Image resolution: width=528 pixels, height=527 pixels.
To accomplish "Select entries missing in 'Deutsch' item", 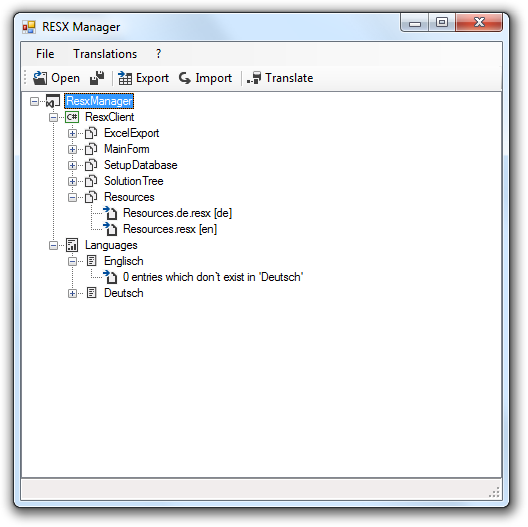I will (x=213, y=277).
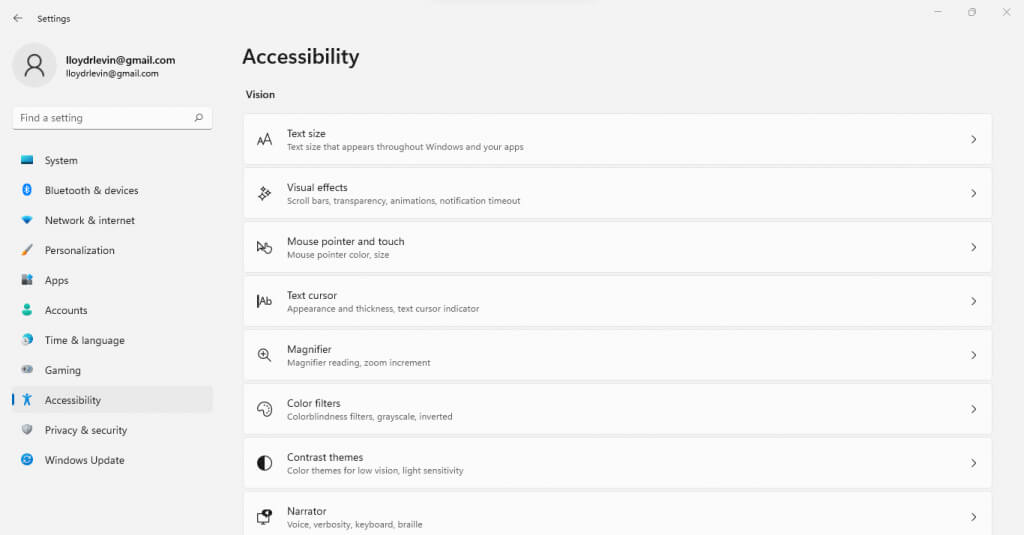Go to Personalization section

(x=79, y=250)
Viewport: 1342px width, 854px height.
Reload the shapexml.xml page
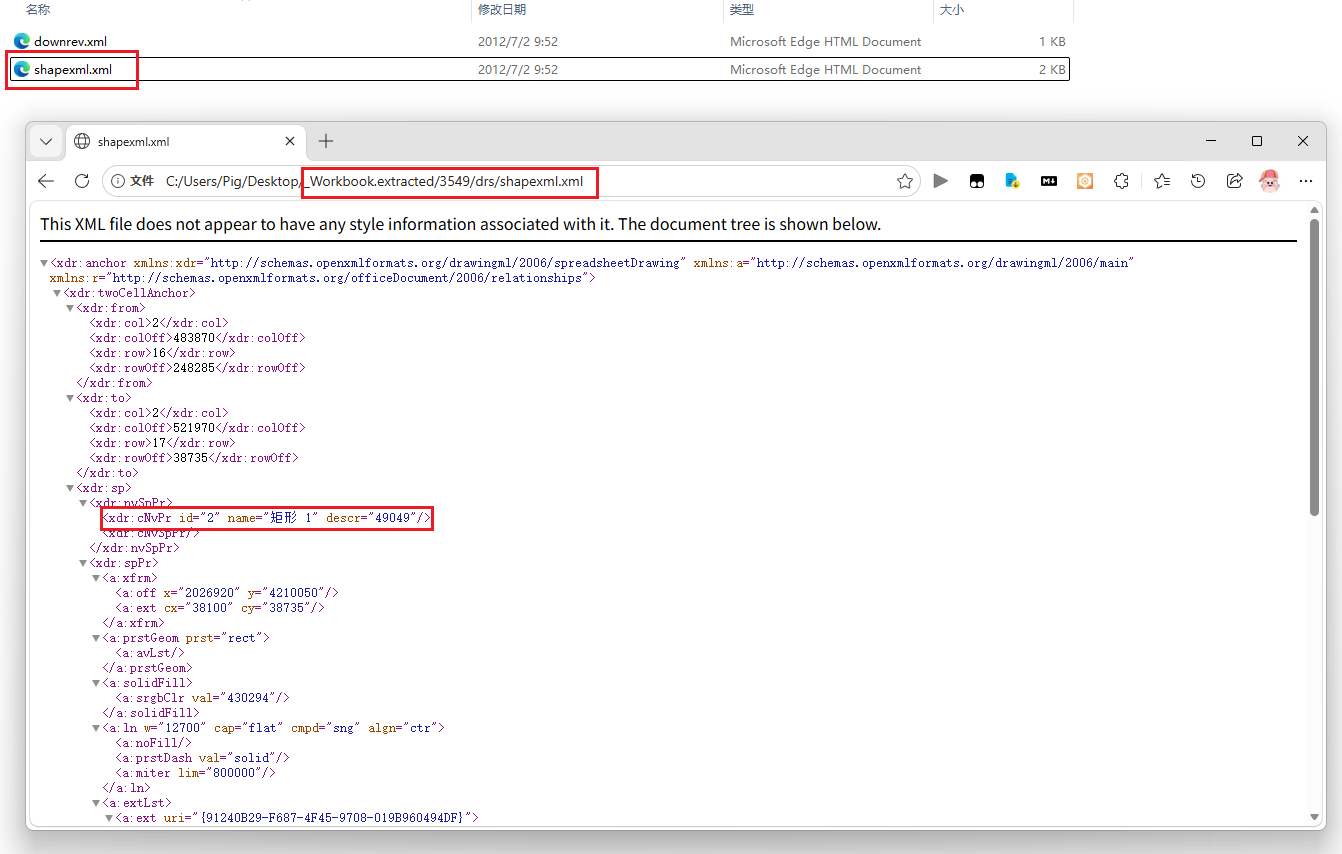pos(82,181)
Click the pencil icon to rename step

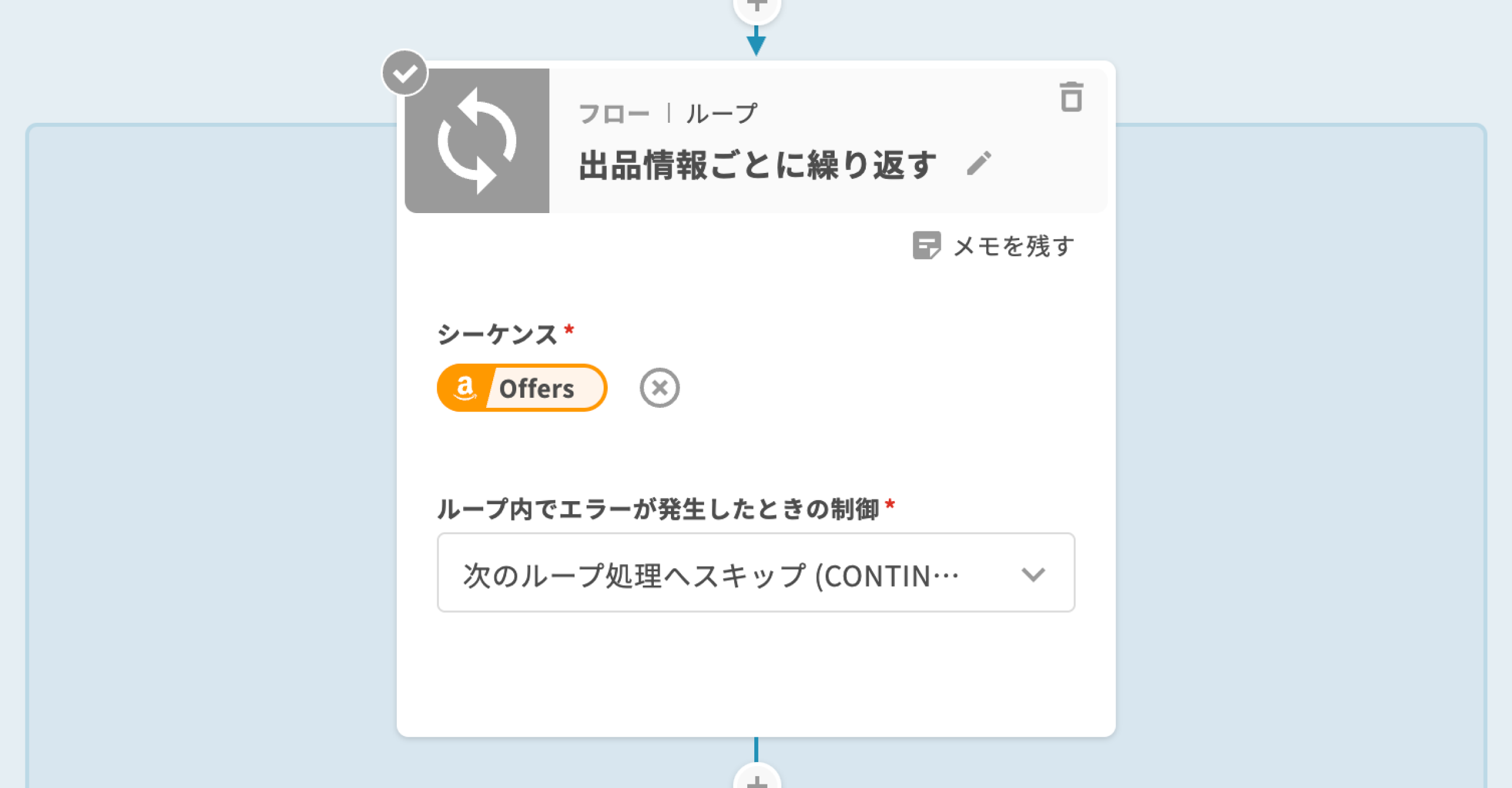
◇ ◇ ◇ ◇
#### The task:
In the entries above, some lines hold the string "width". Copy each of them.

#### Solution for this task:
Image resolution: width=528 pixels, height=527 pixels.
Viewport: 1342px width, 854px height.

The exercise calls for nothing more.